TCL Note A1 Nxtpaper タブレットレビュー

原題: TCL Note A1 Nxtpaper Review (2026): A Hybrid Tablet for Taking Notes and Watching Video

なぜ重要か

E Inkとタブレットを融合するハイブリッド市場に新たなアプローチが登場し、デジタルノートデバイスの競争が多様化しつつある点で注目される。

TCLは2026年8月9日、ノート取りと動画視聴を両立するハイブリッドタブレット「Note A1 Nxtpaper」を発売した。

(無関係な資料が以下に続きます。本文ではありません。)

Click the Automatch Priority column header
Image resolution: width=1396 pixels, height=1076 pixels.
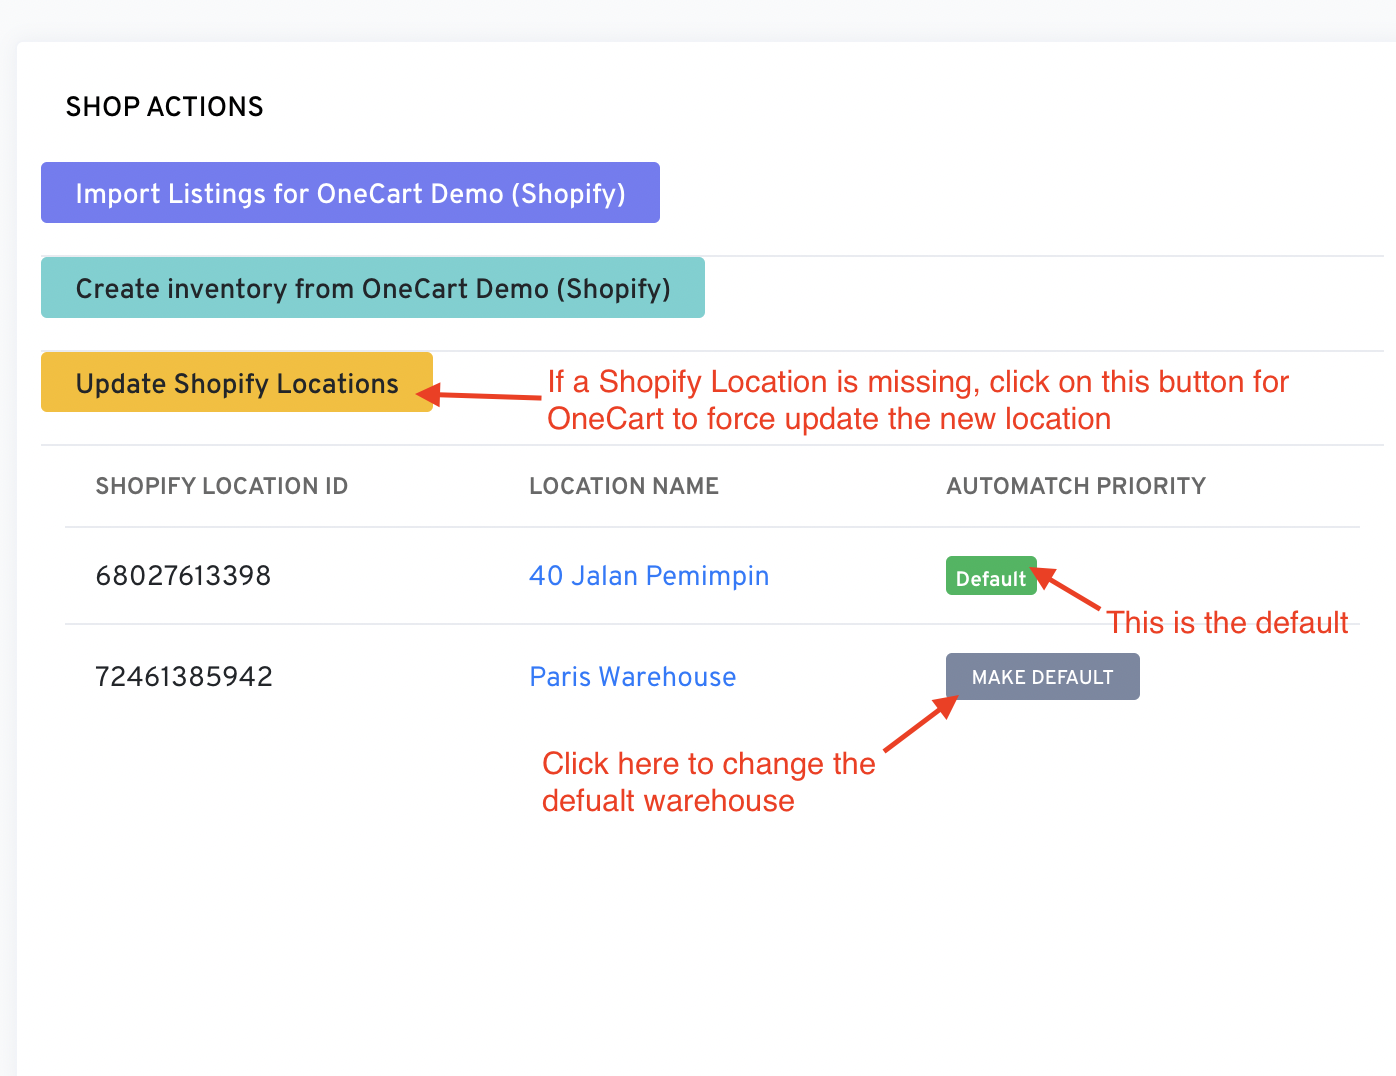1075,486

価格は600ドル(一部販売店では550ドル)。独自のNxtpaperマットLCDパネル(1440×2200ピクセル、120Hz)とMediaTek G100プロセッサ、8GBのRAM、256GBのストレージを搭載する。WIREDのレビューでは10点満点中6点と評価されている。

TCLが発売した「Note A1 Nxtpaper」は、デジタルノートデバイスと一般的なAndroidタブレットの中間を狙った製品だ。最大の特徴は、TCL独自の「Nxtpaper」技術を採用したマットLCDパネルで、解像度は1440×2200ピクセル、リフレッシュレートは120Hz。E Inkのような見た目と目への優しさを持ちながら、通常のLCDパネルとしてカラー表示や動画再生にも対応する。

ReMarkableなどのE Inkデバイスが「書き心地」では優れているものの、動画ストリーミングには不向きな点を課題として感じていたユーザーに向けた製品だとレビュアーのScott Gilbertsonは位置付けている。実際、野球の試合を観ながらメモを取るといった用途では、E Inkより優れた選択肢となる。

スペック面では、MediaTek G100プロセッサ、8GBのRAM、256GBのストレージを搭載。AI機能として会議の自動要約や音声テキスト変換なども備える。付属のペンは高い筆圧感度を持ち、手書き文字のデジタル変換ツールも評価された。電子書籍リーダーとしても良好な性能を示す。

一方で課題も指摘された。キーボードケースは不必要なかさばりを生み、ハードウェアの音量ボタンが存在しない。ユーザーインターフェースは「開発途上」という印象が残り、書き心地はE Inkデバイスには及ばない。総合評価は10点満点中6点で、「二つの世界のいいとこ取り」を目指す方向性はおおむね成功しているものの、完成度にはまだ改善の余地があると結論付けられた。